После круассана и кофе я наконец показала им ящик. Они пришли в восторг.

– Нужно отнести его Шипли, – повторяли они снова и снова. В конце концов Ким объяснил, что Уилл Шипли – один из хранителей посвященного Холмсу крыла музея. Шипли превратил расследование случившегося с Мэри Холдер в свое хобби. Он уже был в списке людей, с которыми меня хотели познакомить.

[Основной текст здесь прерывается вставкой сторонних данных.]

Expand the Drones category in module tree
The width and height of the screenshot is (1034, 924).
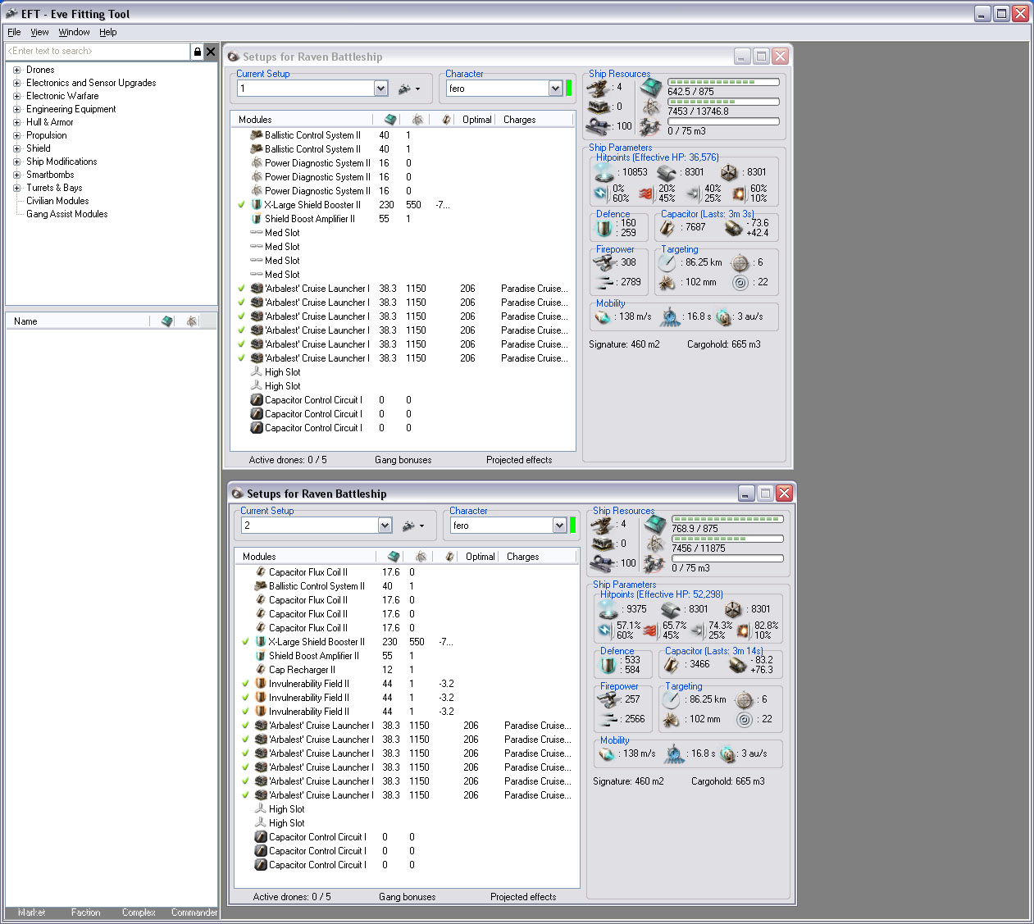[x=16, y=70]
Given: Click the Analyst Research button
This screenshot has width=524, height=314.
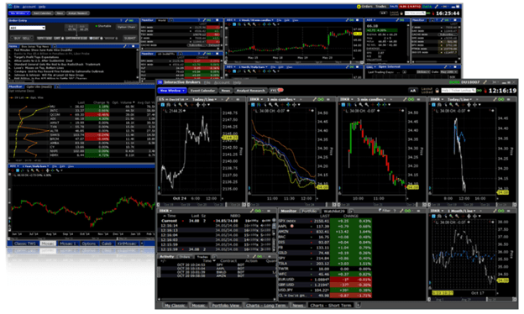Looking at the screenshot, I should (x=250, y=91).
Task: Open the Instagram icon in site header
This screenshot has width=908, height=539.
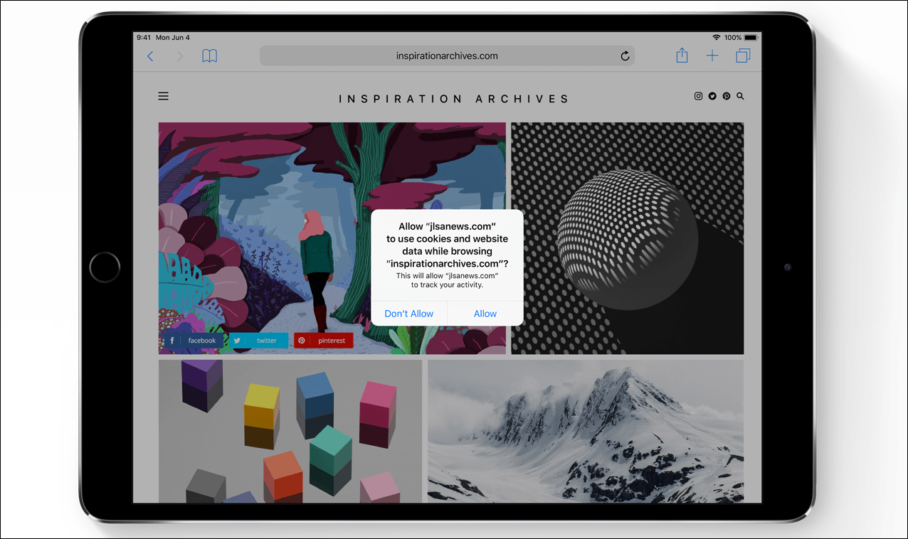Action: [698, 96]
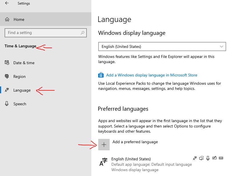Open the Language page in sidebar
Screen dimensions: 229x176
[22, 90]
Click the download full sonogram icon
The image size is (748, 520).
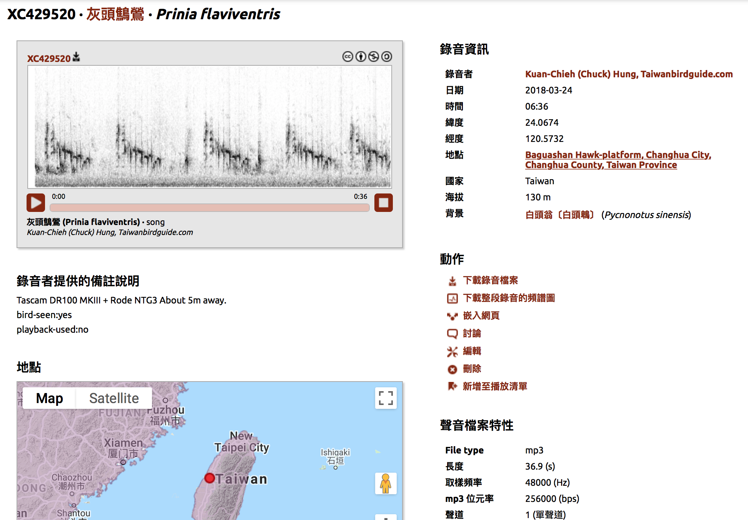pyautogui.click(x=452, y=298)
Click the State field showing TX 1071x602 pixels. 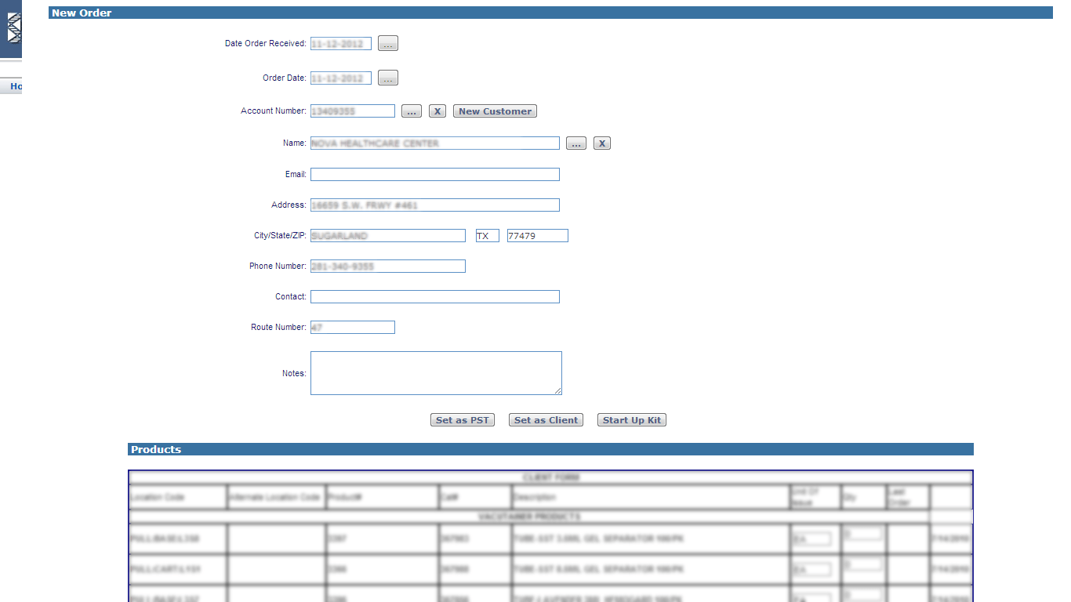point(487,235)
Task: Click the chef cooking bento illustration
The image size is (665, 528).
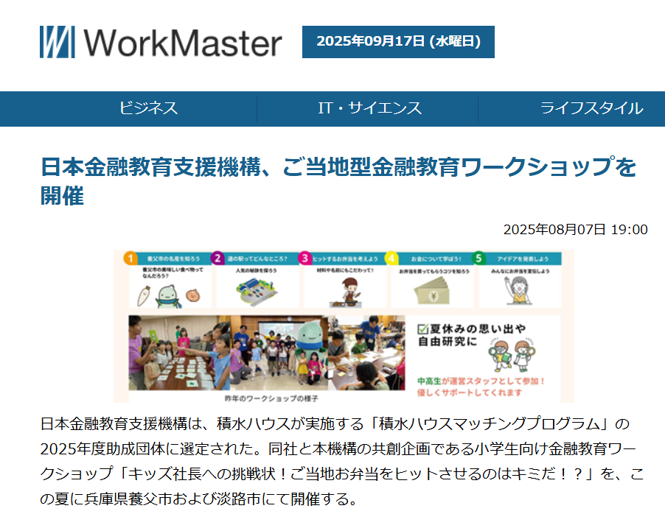Action: pyautogui.click(x=344, y=292)
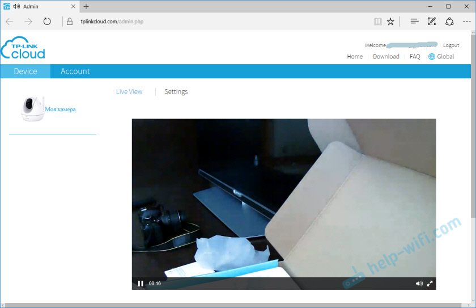Image resolution: width=476 pixels, height=308 pixels.
Task: Open the browser reading view
Action: pyautogui.click(x=377, y=22)
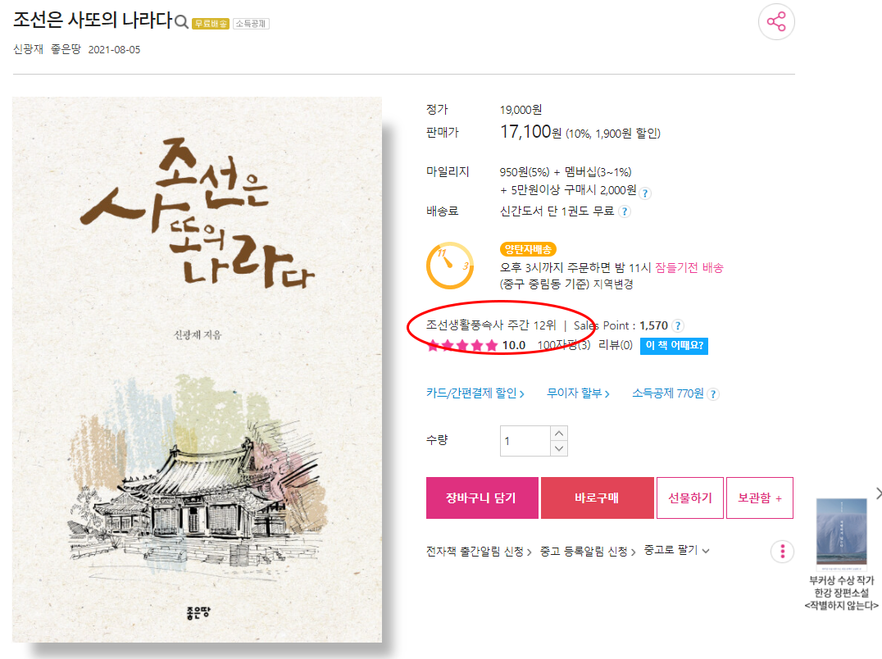
Task: Open 무이자 할부 information
Action: pyautogui.click(x=578, y=393)
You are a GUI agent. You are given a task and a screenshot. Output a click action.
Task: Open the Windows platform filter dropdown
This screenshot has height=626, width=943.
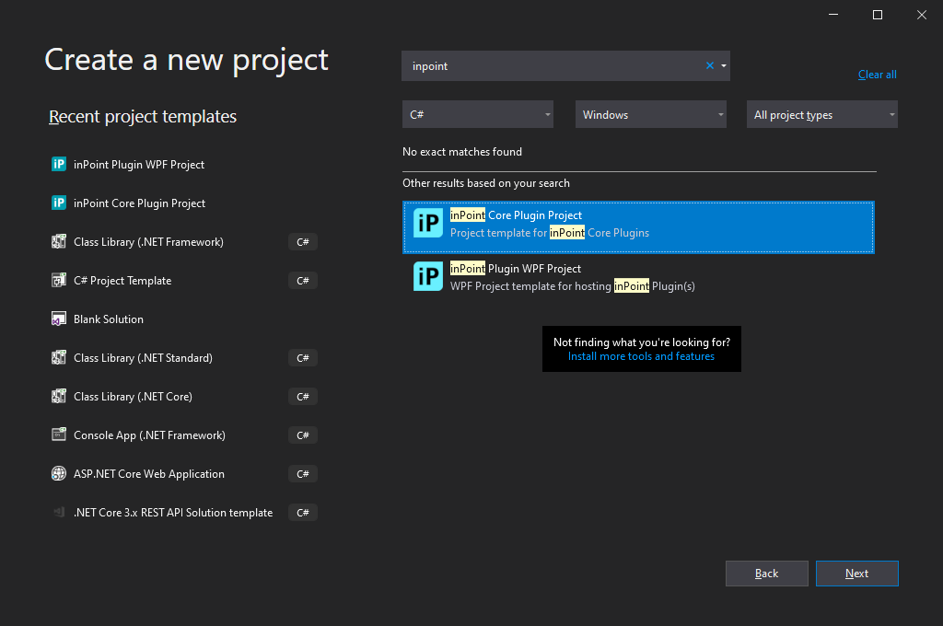pos(650,114)
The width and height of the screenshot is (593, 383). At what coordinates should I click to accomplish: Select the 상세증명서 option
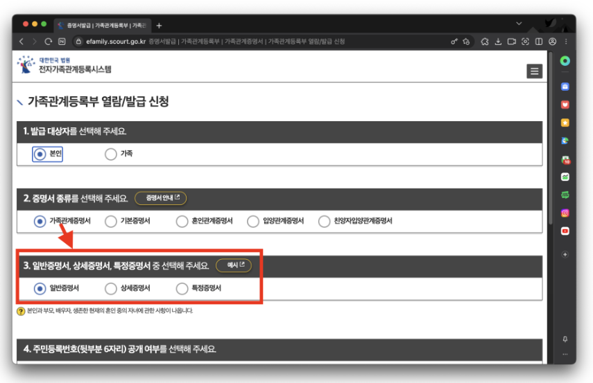click(x=111, y=288)
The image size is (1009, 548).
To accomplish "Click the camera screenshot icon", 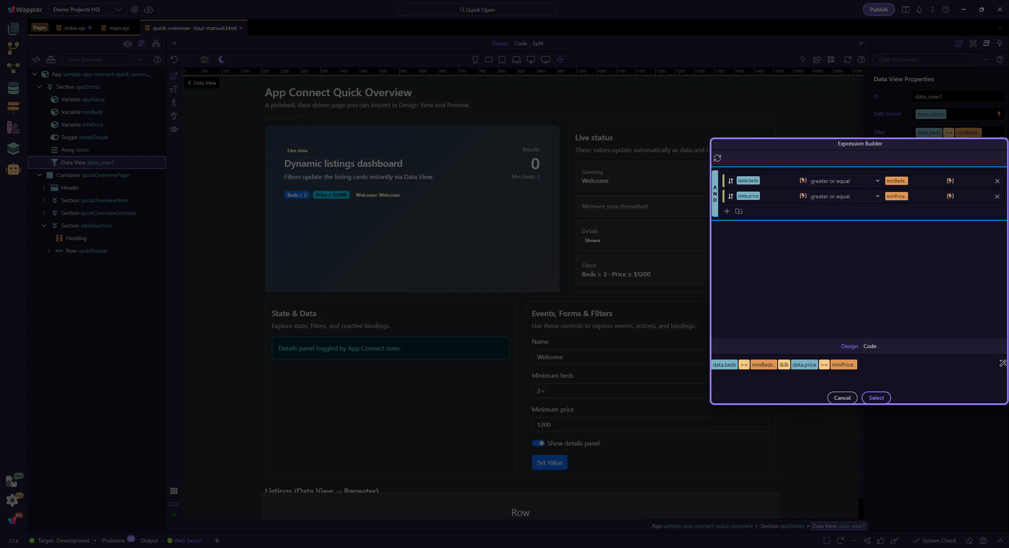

Компания сотрудников «Траста» отправилась вместе со мной и Кимом в музей. Он оказался намного более современным, чем я ожидала. Крыло Холмса было огромным, и там имелись экипажи, интерьеры, оперные плащи и цилиндры, охотничьи фуражки, пистолеты, трость с потайным лезвием, скрипка Страдивари, миллион луп, крошечные стеклянные пузырьки и бутылочки, сумка врача с инициалами «Дж. Х. В.», жестяная коробка, трубки, шприцы и персидская туфля, в которой Холмс хранил табак.

Ким постучал в дверь с табличкой «УИЛЛ ШИПЛИ, ПОМОЩНИК ХРАНИТЕЛЯ», и вскоре я уже демонстрировала ящик и его содержимое немолодому, но еще привлекательному мужчине в сером свитере и черных шерстяных брюках. Он изучал мои находки блестящими глазами. Я не стала рассказывать о плаче и видениях – все еще сомневалась, что это произошло на самом деле. Я продолжала твердить себе, что иначе мы бы не нашли ящик, но почему так? Почему сейчас? Почему не в один из тысяч раз, когда я умоляла Вселенную сообщить мне, что случилось с моими родителями?